### Alıntılanan metin
━━━━━━━━━━
Bağlanma duygunu tanımayı dene. Birine ya da bir eşyaya neden bu kadar bağlandığını fark etmek için şunu yazabilirsin: “Bu kişiye/nesneye neden tutunuyorum? Onu kaybedersem ne olur?” Bu soruların cevaplarını yazmak, seni yüzeye çıkaramadığın ihtiyaçlarına götürebilir. Genellikle “Güvende hissetmeyi kaybederim”, “Kendimi boşlukta hissederim” gibi cevaplar çıkar. İşte bu boşlukla başa çıkma yolları üzerine düşünmelisin.


Düşüncelerini sorgulamayı öğrenmelisin. Çift sayılarla ilgili inancın gibi sabit inançları değiştirmek çok zor olabilir ama imkânsız değildir. “Çift sayılar uğurludur” gibi düşünceler geldiğinde, zihninde bunu durdurmak yerine alternatif düşünceler üretmeye çalış. Örneğin: “Bugün saat 11:11’de su içtim ve kötü bir şey olmadı.” Küçük örnekler, zihnindeki katı kalıpları gevşetir.
━━━━━━━━━━
### Alıştırma seti
#1 Bağlanma üzerine metindeki “Küçük örnekler, zihnindeki katı kalıpları gevşetir.” cümlesini İngilizceye çevir.
#2 Bağlanma üzerine metinde “Bağlanma duygunu tanımayı” ifadesinden başlayıp “yolları üzerine düşünmelisin.” ifadesine kadar uzanan her şeyi harfi harfine yaz.
Ardından gelen malzemenin bu çalışmada hiçbir rolü yoktur.

### Verilen bilgiler
━━━━━━━━━━
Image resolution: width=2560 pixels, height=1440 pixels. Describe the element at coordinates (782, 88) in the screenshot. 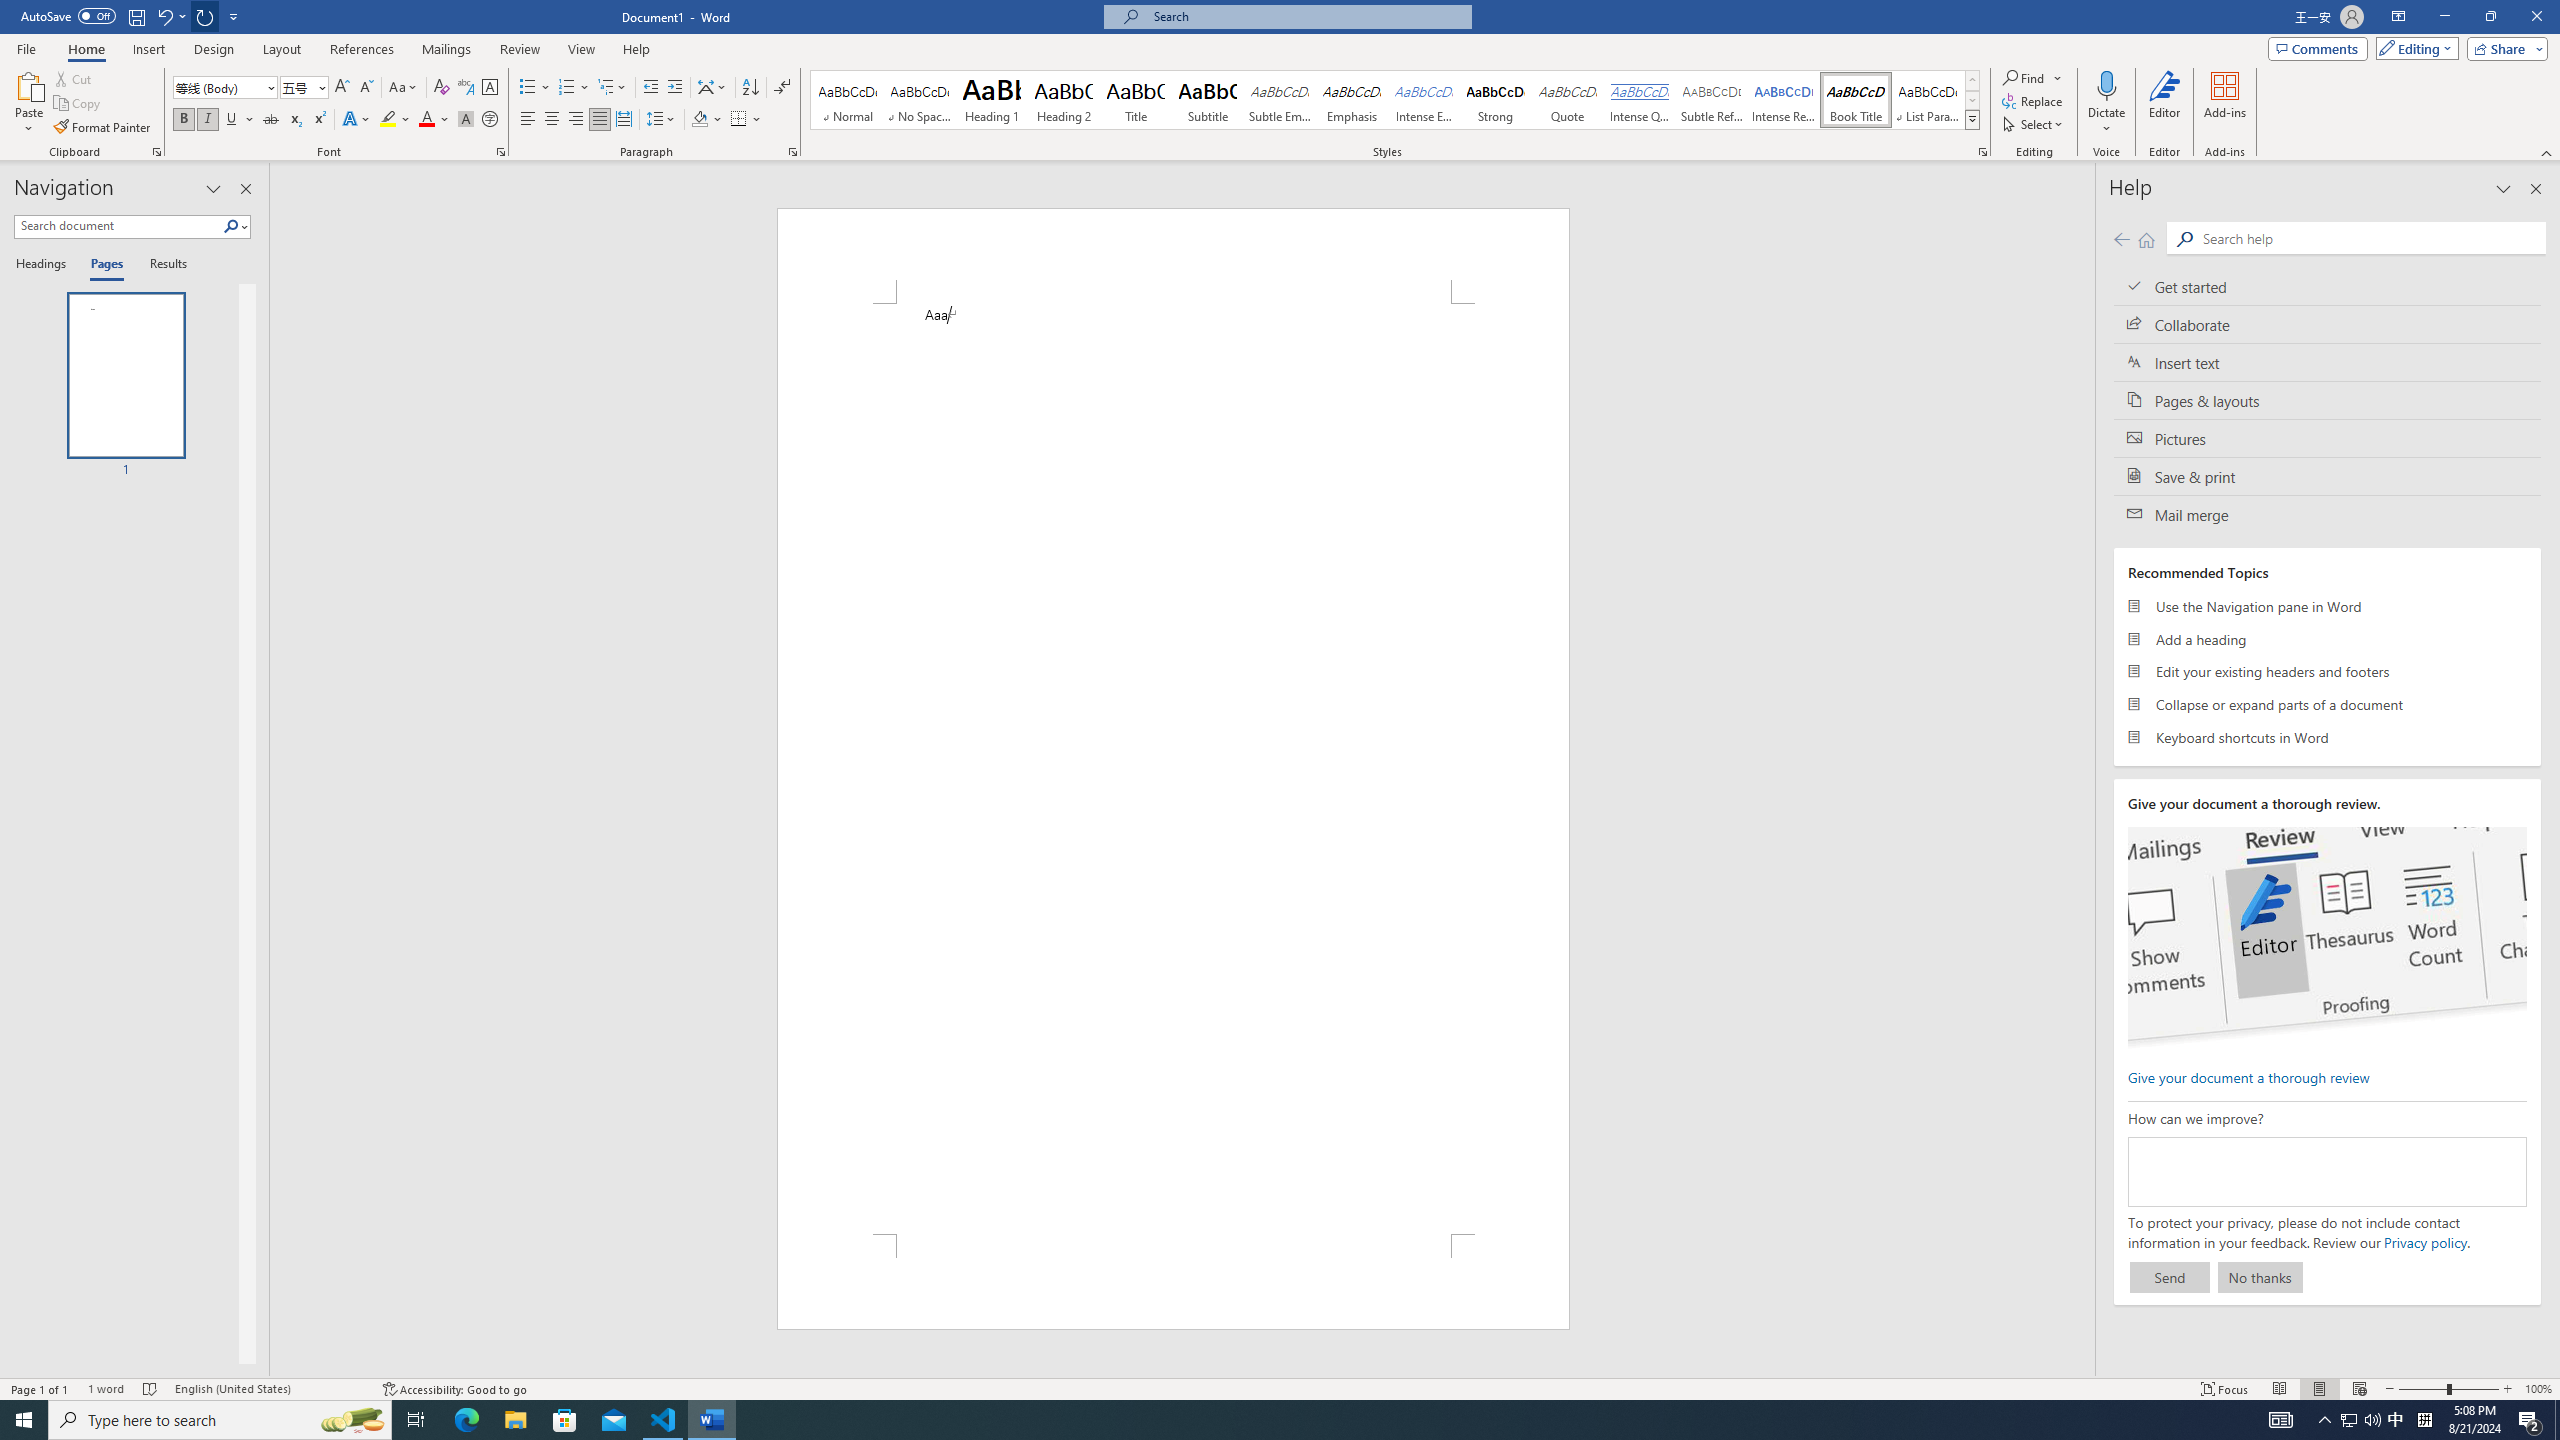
━━━━━━━━━━
### Görevlere göre sonuçlar
#1 Small examples loosen the rigid patterns in your mind.

#2
Bağlanma duygunu tanımayı dene. Birine ya da bir eşyaya neden bu kadar bağlandığını fark etmek için şunu yazabilirsin: “Bu kişiye/nesneye neden tutunuyorum? Onu kaybedersem ne olur?” Bu soruların cevaplarını yazmak, seni yüzeye çıkaramadığın ihtiyaçlarına götürebilir. Genellikle “Güvende hissetmeyi kaybederim”, “Kendimi boşlukta hissederim” gibi cevaplar çıkar. İşte bu boşlukla başa çıkma yolları üzerine düşünmelisin.